Records for this task:
[Start of section]
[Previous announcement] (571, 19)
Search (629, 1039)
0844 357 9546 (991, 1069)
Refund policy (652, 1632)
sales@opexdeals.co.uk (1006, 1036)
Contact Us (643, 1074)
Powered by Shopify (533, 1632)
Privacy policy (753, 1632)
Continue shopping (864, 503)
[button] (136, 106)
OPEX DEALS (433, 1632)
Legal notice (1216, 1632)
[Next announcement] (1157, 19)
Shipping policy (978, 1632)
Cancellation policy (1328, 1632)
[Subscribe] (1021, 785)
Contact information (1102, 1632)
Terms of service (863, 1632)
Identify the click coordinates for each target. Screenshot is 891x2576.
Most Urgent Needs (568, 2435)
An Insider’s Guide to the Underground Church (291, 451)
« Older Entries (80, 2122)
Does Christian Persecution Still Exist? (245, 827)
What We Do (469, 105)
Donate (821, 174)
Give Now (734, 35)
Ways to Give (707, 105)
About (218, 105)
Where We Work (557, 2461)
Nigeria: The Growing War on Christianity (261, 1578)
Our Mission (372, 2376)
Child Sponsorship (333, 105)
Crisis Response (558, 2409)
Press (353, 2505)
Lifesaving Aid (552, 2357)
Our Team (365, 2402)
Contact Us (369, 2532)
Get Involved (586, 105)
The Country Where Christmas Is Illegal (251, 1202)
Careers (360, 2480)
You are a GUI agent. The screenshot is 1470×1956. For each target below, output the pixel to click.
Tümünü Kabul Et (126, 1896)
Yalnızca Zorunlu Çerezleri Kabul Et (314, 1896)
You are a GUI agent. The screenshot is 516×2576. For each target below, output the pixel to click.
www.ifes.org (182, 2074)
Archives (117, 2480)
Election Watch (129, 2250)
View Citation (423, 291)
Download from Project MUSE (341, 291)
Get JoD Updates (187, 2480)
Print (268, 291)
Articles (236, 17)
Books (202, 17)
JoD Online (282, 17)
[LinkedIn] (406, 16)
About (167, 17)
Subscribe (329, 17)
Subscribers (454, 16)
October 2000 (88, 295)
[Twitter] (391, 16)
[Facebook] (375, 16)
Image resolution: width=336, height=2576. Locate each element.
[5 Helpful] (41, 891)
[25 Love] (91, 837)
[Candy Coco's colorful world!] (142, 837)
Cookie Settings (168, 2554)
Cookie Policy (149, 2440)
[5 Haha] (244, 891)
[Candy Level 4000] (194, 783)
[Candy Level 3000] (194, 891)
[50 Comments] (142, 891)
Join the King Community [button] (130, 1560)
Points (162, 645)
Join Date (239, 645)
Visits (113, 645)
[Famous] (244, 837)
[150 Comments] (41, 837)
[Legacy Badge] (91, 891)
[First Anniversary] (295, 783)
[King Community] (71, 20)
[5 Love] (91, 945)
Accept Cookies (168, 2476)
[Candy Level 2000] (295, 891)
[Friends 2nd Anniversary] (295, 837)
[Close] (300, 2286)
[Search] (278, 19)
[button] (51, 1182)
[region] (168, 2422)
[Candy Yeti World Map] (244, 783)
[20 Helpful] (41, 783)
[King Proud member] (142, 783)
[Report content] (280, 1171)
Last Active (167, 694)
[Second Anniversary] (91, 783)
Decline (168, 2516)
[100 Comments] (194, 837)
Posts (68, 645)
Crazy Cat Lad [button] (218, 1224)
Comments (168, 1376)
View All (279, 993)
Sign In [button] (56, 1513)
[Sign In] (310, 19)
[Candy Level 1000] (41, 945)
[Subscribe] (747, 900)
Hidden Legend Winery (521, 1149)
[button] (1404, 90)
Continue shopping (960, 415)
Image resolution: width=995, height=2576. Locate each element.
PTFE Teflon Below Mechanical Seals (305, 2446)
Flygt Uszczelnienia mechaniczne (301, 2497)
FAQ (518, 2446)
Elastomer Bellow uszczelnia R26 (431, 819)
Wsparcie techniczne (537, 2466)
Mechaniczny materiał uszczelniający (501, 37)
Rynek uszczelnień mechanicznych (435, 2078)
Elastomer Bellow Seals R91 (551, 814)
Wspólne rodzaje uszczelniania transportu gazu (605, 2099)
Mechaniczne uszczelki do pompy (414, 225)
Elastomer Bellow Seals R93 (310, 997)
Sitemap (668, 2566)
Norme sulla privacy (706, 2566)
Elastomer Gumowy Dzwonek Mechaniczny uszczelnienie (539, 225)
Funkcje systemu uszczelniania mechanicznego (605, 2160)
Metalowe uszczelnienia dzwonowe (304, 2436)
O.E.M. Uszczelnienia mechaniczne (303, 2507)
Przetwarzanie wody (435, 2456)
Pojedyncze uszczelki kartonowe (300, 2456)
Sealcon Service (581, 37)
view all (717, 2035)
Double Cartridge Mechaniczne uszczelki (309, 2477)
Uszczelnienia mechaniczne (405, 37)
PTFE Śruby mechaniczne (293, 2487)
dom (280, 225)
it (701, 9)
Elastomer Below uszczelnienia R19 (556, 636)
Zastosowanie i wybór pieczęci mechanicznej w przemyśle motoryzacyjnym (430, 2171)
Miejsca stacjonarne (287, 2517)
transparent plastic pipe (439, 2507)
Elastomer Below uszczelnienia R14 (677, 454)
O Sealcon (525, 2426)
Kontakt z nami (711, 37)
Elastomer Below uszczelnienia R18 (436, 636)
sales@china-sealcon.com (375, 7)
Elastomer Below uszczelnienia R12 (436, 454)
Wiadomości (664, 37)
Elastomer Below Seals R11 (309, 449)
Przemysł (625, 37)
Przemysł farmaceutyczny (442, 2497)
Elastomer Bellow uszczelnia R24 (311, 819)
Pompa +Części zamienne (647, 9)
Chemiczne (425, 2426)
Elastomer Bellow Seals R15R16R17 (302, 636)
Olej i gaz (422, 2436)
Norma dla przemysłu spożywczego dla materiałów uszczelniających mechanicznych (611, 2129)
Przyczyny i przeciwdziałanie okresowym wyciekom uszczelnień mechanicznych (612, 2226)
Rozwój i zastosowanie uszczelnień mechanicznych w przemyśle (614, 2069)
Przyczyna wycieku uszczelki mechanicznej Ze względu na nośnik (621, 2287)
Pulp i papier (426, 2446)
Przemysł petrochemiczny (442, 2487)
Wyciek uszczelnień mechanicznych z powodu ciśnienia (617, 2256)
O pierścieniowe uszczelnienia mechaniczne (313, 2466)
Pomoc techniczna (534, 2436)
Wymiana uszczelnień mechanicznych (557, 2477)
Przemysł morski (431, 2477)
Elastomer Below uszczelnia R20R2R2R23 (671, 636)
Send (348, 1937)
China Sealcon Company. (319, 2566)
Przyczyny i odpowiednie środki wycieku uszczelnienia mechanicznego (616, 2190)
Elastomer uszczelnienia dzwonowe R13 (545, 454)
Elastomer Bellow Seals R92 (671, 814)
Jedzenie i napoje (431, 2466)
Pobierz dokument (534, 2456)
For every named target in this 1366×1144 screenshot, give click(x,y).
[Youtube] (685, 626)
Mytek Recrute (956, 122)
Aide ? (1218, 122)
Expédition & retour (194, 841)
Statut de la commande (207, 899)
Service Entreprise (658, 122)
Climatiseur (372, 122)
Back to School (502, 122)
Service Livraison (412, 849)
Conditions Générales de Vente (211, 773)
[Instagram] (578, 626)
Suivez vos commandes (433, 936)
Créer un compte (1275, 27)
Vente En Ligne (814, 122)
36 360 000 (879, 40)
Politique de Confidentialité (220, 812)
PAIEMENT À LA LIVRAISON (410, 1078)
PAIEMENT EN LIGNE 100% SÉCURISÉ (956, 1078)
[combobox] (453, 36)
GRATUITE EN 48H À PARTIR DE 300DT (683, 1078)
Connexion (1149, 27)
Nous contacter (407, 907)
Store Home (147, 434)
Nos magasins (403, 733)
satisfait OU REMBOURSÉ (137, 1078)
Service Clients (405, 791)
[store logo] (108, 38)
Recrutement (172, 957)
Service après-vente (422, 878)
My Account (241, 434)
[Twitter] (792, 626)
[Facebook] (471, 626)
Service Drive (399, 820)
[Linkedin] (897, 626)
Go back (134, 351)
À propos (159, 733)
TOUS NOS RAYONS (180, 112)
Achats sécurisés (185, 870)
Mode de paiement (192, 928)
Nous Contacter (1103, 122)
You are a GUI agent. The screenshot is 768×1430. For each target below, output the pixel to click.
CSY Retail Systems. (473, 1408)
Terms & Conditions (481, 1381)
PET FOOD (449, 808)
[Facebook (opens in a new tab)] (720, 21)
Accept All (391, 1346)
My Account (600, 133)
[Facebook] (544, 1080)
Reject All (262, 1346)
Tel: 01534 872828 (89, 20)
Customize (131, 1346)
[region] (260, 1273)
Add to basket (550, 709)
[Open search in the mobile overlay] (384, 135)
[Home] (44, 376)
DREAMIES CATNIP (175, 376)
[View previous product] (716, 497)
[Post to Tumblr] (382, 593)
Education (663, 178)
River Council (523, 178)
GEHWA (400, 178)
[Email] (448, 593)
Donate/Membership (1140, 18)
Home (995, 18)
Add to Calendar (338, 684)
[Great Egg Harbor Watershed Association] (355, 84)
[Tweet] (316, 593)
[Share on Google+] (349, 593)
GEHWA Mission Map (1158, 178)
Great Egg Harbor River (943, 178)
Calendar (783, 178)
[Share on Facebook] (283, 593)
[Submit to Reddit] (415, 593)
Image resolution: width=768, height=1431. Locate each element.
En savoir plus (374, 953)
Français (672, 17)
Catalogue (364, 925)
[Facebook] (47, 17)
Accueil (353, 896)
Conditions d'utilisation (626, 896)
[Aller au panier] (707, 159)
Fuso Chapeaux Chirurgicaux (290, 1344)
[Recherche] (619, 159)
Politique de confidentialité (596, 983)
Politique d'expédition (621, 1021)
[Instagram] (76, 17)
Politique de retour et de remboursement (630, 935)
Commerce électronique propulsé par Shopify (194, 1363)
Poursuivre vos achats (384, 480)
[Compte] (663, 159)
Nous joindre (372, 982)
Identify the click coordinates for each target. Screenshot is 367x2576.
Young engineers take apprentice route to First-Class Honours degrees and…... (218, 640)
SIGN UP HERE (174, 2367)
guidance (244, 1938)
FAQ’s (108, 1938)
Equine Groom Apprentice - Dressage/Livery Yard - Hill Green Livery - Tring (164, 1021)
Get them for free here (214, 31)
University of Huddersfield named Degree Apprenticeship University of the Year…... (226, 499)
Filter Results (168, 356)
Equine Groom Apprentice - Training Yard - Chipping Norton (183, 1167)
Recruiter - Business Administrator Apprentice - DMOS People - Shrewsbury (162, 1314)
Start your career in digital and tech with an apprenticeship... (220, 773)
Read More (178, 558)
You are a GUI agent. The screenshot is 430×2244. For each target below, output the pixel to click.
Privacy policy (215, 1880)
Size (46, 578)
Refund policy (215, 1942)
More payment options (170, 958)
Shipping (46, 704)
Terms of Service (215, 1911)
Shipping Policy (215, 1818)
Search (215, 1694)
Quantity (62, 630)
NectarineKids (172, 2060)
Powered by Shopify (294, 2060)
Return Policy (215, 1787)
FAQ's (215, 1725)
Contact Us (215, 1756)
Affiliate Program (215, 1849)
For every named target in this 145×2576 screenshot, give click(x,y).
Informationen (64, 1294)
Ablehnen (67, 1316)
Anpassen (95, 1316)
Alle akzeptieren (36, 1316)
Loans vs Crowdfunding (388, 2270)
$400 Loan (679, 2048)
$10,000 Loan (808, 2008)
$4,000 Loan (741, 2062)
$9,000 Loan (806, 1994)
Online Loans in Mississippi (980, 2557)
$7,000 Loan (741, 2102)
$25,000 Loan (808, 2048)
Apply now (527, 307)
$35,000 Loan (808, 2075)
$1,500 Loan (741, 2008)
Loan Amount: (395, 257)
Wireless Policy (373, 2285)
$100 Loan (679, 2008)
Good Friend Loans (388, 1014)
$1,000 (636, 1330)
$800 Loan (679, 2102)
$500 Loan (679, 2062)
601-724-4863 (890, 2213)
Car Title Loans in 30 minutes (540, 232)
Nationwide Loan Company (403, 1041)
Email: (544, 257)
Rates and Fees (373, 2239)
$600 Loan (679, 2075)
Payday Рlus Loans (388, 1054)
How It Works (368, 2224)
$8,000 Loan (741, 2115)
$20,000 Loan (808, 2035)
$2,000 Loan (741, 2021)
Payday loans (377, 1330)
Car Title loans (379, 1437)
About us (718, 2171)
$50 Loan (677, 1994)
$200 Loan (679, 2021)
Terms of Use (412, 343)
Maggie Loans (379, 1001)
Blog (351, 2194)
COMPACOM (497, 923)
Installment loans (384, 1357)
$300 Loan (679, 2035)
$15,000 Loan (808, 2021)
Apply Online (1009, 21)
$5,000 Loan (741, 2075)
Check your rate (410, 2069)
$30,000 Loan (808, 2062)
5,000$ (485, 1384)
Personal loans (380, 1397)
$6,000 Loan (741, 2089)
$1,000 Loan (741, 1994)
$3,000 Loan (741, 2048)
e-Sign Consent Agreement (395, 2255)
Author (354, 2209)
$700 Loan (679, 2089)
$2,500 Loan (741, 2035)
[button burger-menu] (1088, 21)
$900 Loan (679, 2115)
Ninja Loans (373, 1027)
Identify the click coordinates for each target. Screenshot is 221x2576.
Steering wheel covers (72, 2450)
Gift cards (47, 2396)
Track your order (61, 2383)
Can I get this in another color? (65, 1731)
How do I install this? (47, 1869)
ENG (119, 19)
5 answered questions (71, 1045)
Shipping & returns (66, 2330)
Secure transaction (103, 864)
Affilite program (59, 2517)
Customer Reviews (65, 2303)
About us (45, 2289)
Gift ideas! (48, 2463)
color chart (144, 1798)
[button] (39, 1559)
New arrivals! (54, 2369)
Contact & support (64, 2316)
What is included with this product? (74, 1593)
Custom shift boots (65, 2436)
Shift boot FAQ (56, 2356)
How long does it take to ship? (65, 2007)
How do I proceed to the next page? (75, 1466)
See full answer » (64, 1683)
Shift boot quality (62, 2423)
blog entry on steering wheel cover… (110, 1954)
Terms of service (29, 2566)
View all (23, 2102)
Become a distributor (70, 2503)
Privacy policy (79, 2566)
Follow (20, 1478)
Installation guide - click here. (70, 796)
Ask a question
[End of section]
Search the listing above for the lines with "Service Livraison (412, 849)" and "PAIEMENT À LA LIVRAISON (410, 1078)", then output those lines and all lines between them exactly.

Answer to this task:
Service Livraison (412, 849)
Conditions Générales de Vente (211, 773)
[Instagram] (578, 626)
Suivez vos commandes (433, 936)
Créer un compte (1275, 27)
Vente En Ligne (814, 122)
36 360 000 (879, 40)
Politique de Confidentialité (220, 812)
PAIEMENT À LA LIVRAISON (410, 1078)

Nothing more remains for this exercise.